Work instruction ::
Word for word, quote the lines from the one containing "Task: Collapse the 按照地区选择国家 tree node" to the end of the entries below, including both. Leave pictures out.

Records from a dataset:
******************************

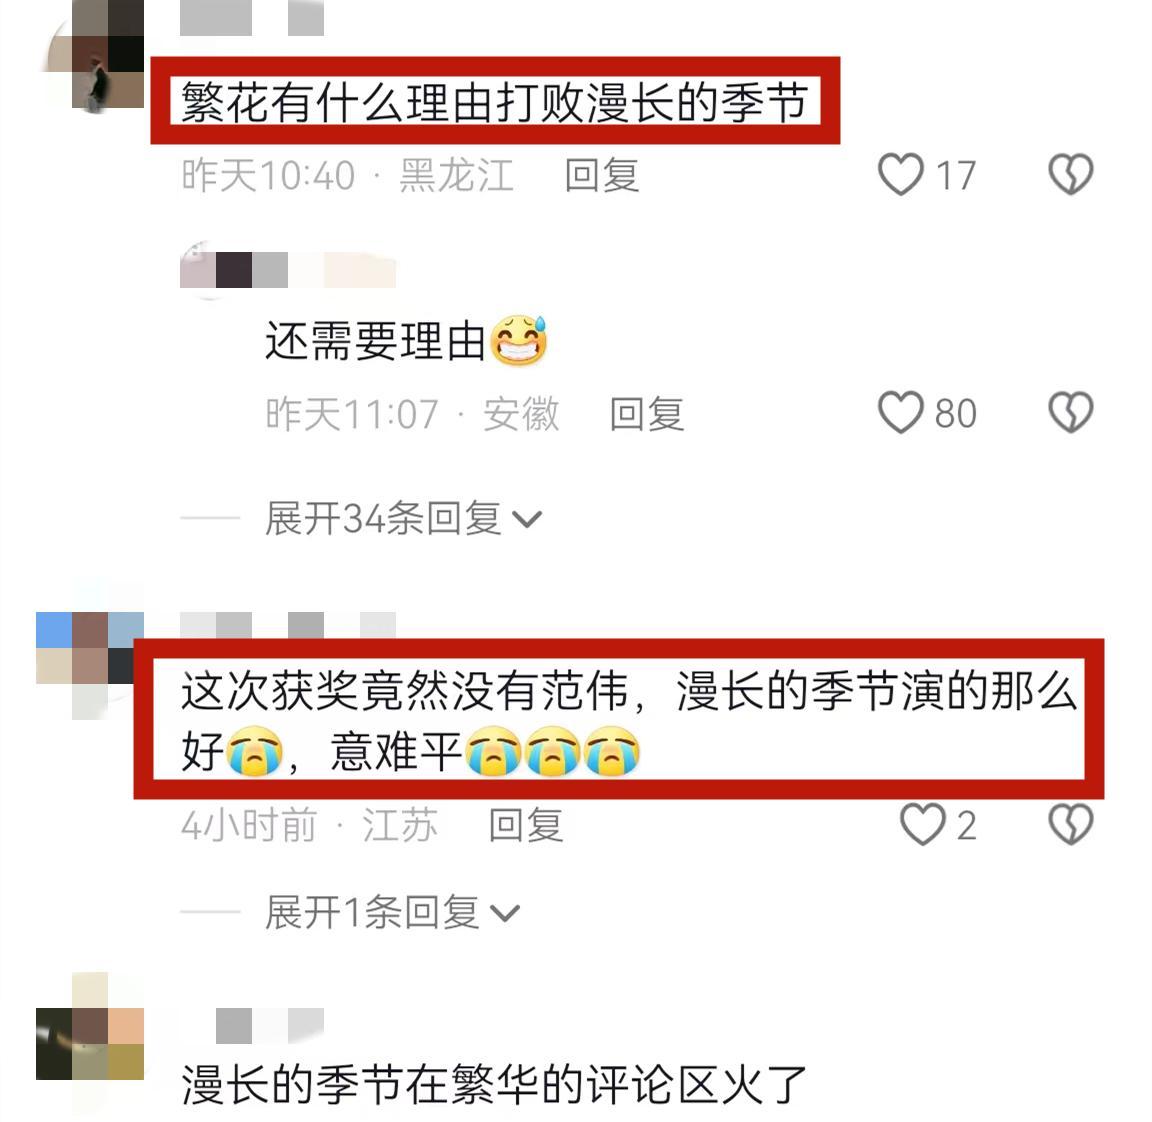This screenshot has width=1152, height=1122.
Task: Select the comment 漫长的季节在繁华的评论区火了
Action: (x=494, y=1085)
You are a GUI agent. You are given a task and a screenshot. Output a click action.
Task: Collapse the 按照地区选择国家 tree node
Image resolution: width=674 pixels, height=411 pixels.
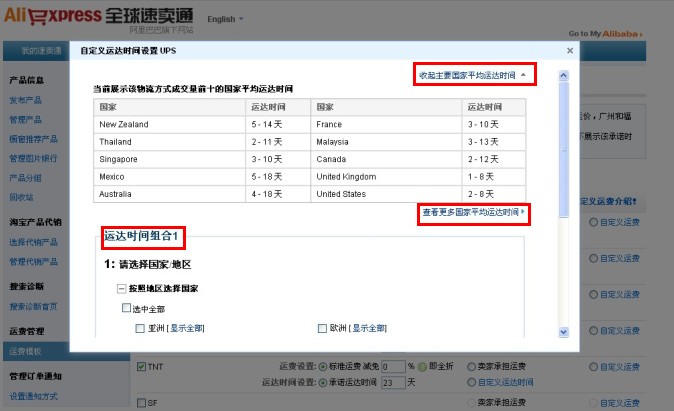point(121,288)
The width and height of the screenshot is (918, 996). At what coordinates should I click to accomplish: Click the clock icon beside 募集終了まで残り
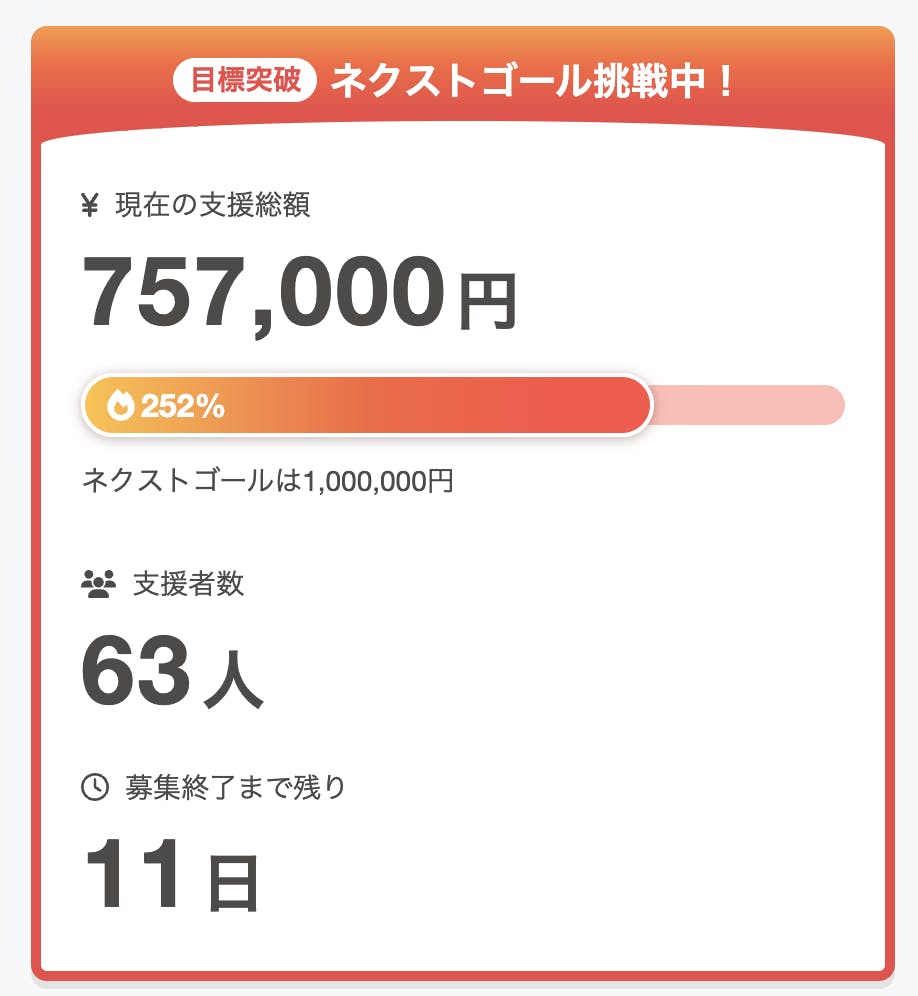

******************************

Response to this exercise ::
Task: Collapse the 按照地区选择国家 tree node
Image resolution: width=674 pixels, height=411 pixels.
point(121,288)
The width and height of the screenshot is (918, 996). At what coordinates should I click to accomplish: Click the clock icon beside 募集終了まで残り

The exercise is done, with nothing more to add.